[Records from a data collection]
..........
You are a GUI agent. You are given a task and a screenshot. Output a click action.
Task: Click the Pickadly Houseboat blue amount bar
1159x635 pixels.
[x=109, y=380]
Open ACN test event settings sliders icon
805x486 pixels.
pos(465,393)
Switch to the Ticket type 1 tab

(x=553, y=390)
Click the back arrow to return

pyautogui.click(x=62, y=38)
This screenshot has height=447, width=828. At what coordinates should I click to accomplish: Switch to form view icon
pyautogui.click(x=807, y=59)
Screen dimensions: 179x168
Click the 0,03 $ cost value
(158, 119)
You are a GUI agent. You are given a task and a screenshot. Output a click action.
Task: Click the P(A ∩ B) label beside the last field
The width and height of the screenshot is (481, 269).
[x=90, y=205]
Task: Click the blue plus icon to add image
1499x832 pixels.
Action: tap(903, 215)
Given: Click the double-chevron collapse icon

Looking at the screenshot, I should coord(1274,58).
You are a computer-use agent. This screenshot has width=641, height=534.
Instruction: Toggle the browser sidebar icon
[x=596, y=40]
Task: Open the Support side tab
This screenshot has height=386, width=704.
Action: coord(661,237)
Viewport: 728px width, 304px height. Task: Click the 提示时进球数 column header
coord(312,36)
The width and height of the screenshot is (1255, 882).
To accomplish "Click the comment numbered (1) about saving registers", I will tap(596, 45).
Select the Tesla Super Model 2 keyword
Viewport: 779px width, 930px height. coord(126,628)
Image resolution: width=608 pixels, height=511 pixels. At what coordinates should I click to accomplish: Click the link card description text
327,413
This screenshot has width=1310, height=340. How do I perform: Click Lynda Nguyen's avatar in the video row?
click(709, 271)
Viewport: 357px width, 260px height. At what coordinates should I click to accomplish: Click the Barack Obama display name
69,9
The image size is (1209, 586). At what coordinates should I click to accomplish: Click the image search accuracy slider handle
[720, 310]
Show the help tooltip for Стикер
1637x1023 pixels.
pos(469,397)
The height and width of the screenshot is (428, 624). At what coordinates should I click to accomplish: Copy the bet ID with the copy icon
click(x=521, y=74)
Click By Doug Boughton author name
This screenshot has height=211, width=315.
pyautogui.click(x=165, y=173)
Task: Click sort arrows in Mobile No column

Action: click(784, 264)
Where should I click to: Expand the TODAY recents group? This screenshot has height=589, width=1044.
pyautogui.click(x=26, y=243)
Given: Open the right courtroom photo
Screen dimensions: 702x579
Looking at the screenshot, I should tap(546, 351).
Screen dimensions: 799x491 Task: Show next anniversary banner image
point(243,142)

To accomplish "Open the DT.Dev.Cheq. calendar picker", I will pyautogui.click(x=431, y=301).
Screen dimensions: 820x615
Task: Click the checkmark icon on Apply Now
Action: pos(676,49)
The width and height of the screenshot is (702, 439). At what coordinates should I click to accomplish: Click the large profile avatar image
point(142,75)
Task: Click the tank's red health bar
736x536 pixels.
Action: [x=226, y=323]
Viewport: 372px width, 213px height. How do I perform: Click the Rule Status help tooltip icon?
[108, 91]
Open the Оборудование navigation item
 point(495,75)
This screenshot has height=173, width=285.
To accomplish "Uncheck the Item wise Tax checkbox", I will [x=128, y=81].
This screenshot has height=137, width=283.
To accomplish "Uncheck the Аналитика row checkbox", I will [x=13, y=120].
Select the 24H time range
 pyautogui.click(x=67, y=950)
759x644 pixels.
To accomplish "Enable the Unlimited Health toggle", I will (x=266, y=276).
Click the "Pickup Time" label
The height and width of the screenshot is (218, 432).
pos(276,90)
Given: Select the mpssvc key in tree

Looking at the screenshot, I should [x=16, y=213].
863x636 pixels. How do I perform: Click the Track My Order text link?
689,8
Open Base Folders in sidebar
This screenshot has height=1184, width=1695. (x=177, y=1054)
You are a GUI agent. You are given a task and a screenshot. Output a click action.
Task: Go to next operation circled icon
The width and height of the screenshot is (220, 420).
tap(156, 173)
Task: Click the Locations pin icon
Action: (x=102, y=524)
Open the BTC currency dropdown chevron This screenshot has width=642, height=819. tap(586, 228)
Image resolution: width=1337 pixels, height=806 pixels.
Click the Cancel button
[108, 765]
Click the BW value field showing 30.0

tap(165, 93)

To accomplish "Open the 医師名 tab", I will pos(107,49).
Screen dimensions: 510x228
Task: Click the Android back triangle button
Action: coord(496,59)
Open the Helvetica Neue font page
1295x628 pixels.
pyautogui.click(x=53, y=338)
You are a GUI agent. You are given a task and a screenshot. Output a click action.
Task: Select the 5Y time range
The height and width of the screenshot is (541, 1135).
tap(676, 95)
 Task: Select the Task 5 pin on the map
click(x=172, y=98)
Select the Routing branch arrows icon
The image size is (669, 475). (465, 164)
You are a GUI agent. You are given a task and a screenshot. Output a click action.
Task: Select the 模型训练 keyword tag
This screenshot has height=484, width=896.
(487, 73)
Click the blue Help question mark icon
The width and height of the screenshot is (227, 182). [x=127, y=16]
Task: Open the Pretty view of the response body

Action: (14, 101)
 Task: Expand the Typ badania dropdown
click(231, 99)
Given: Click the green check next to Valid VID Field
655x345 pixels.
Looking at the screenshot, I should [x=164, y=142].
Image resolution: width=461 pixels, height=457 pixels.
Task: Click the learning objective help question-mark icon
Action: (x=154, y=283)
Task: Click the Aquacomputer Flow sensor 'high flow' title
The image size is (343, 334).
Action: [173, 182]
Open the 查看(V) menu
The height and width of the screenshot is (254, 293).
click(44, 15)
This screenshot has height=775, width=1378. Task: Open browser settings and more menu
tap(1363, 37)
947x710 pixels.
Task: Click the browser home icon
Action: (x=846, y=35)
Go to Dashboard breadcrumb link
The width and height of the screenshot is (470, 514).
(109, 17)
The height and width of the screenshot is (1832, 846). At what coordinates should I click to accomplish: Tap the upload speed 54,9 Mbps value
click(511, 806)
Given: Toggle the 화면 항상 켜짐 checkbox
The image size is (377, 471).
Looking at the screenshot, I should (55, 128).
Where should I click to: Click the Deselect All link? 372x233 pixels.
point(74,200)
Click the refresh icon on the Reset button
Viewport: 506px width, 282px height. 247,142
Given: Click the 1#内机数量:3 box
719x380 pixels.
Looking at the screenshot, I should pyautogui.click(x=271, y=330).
..........
§ **Exercise details**
Copy out all the rows above word for word, keeping every character and line break unchanged.

§ **Task result**
You are a GUI agent. You are given a task and a screenshot. Output a click action.
Task: Click the Pickadly Houseboat blue amount bar
1159x635 pixels.
[x=109, y=380]
Open ACN test event settings sliders icon
805x486 pixels.
pos(465,393)
Switch to the Ticket type 1 tab

(x=553, y=390)
Click the back arrow to return

pyautogui.click(x=62, y=38)
This screenshot has height=447, width=828. At what coordinates should I click to accomplish: Switch to form view icon
pyautogui.click(x=807, y=59)
Screen dimensions: 179x168
Click the 0,03 $ cost value
(158, 119)
You are a GUI agent. You are given a task and a screenshot. Output a click action.
Task: Click the P(A ∩ B) label beside the last field
The width and height of the screenshot is (481, 269).
[x=90, y=205]
Task: Click the blue plus icon to add image
1499x832 pixels.
Action: tap(903, 215)
Given: Click the double-chevron collapse icon

Looking at the screenshot, I should coord(1274,58).
You are a computer-use agent. This screenshot has width=641, height=534.
Instruction: Toggle the browser sidebar icon
[x=596, y=40]
Task: Open the Support side tab
This screenshot has height=386, width=704.
Action: coord(661,237)
Viewport: 728px width, 304px height. Task: Click the 提示时进球数 column header
coord(312,36)
The width and height of the screenshot is (1255, 882).
To accomplish "Click the comment numbered (1) about saving registers", I will tap(596, 45).
Select the Tesla Super Model 2 keyword
Viewport: 779px width, 930px height. coord(126,628)
Image resolution: width=608 pixels, height=511 pixels. At what coordinates should I click to accomplish: Click the link card description text
327,413
This screenshot has width=1310, height=340. How do I perform: Click Lynda Nguyen's avatar in the video row?
click(709, 271)
Viewport: 357px width, 260px height. At what coordinates should I click to accomplish: Click the Barack Obama display name
69,9
The image size is (1209, 586). At what coordinates should I click to accomplish: Click the image search accuracy slider handle
[720, 310]
Show the help tooltip for Стикер
1637x1023 pixels.
pos(469,397)
The height and width of the screenshot is (428, 624). At what coordinates should I click to accomplish: Copy the bet ID with the copy icon
click(x=521, y=74)
Click By Doug Boughton author name
This screenshot has height=211, width=315.
pyautogui.click(x=165, y=173)
Task: Click sort arrows in Mobile No column

Action: click(784, 264)
Where should I click to: Expand the TODAY recents group? This screenshot has height=589, width=1044.
pyautogui.click(x=26, y=243)
Given: Open the right courtroom photo
Screen dimensions: 702x579
Looking at the screenshot, I should tap(546, 351).
Screen dimensions: 799x491 Task: Show next anniversary banner image
point(243,142)

To accomplish "Open the DT.Dev.Cheq. calendar picker", I will pyautogui.click(x=431, y=301).
Screen dimensions: 820x615
Task: Click the checkmark icon on Apply Now
Action: pos(676,49)
The width and height of the screenshot is (702, 439). At what coordinates should I click to accomplish: Click the large profile avatar image
point(142,75)
Task: Click the tank's red health bar
736x536 pixels.
Action: [x=226, y=323]
Viewport: 372px width, 213px height. How do I perform: Click the Rule Status help tooltip icon?
[108, 91]
Open the Оборудование navigation item
 point(495,75)
This screenshot has height=173, width=285.
To accomplish "Uncheck the Item wise Tax checkbox", I will [x=128, y=81].
This screenshot has height=137, width=283.
To accomplish "Uncheck the Аналитика row checkbox", I will [x=13, y=120].
Select the 24H time range
 pyautogui.click(x=67, y=950)
759x644 pixels.
To accomplish "Enable the Unlimited Health toggle", I will (x=266, y=276).
Click the "Pickup Time" label
The height and width of the screenshot is (218, 432).
pos(276,90)
Given: Select the mpssvc key in tree

Looking at the screenshot, I should [x=16, y=213].
863x636 pixels. How do I perform: Click the Track My Order text link?
689,8
Open Base Folders in sidebar
This screenshot has height=1184, width=1695. (x=177, y=1054)
You are a GUI agent. You are given a task and a screenshot. Output a click action.
Task: Go to next operation circled icon
The width and height of the screenshot is (220, 420).
tap(156, 173)
Task: Click the Locations pin icon
Action: (x=102, y=524)
Open the BTC currency dropdown chevron This screenshot has width=642, height=819. tap(586, 228)
Image resolution: width=1337 pixels, height=806 pixels.
Click the Cancel button
[108, 765]
Click the BW value field showing 30.0

tap(165, 93)

To accomplish "Open the 医師名 tab", I will pos(107,49).
Screen dimensions: 510x228
Task: Click the Android back triangle button
Action: coord(496,59)
Open the Helvetica Neue font page
1295x628 pixels.
pyautogui.click(x=53, y=338)
You are a GUI agent. You are given a task and a screenshot. Output a click action.
Task: Select the 5Y time range
The height and width of the screenshot is (541, 1135).
tap(676, 95)
 Task: Select the Task 5 pin on the map
click(x=172, y=98)
Select the Routing branch arrows icon
The image size is (669, 475). (465, 164)
You are a GUI agent. You are given a task and a screenshot. Output a click action.
Task: Select the 模型训练 keyword tag
This screenshot has height=484, width=896.
(487, 73)
Click the blue Help question mark icon
The width and height of the screenshot is (227, 182). [x=127, y=16]
Task: Open the Pretty view of the response body

Action: (14, 101)
 Task: Expand the Typ badania dropdown
click(231, 99)
Given: Click the green check next to Valid VID Field
655x345 pixels.
Looking at the screenshot, I should [x=164, y=142].
Image resolution: width=461 pixels, height=457 pixels.
Task: Click the learning objective help question-mark icon
Action: (x=154, y=283)
Task: Click the Aquacomputer Flow sensor 'high flow' title
The image size is (343, 334).
Action: [173, 182]
Open the 查看(V) menu
The height and width of the screenshot is (254, 293).
click(44, 15)
This screenshot has height=775, width=1378. Task: Open browser settings and more menu
tap(1363, 37)
947x710 pixels.
Task: Click the browser home icon
Action: (x=846, y=35)
Go to Dashboard breadcrumb link
The width and height of the screenshot is (470, 514).
(109, 17)
The height and width of the screenshot is (1832, 846). At what coordinates should I click to accomplish: Tap the upload speed 54,9 Mbps value
click(511, 806)
Given: Toggle the 화면 항상 켜짐 checkbox
The image size is (377, 471).
Looking at the screenshot, I should (55, 128).
Where should I click to: Click the Deselect All link? 372x233 pixels.
point(74,200)
Click the refresh icon on the Reset button
Viewport: 506px width, 282px height. 247,142
Given: Click the 1#内机数量:3 box
719x380 pixels.
Looking at the screenshot, I should pyautogui.click(x=271, y=330).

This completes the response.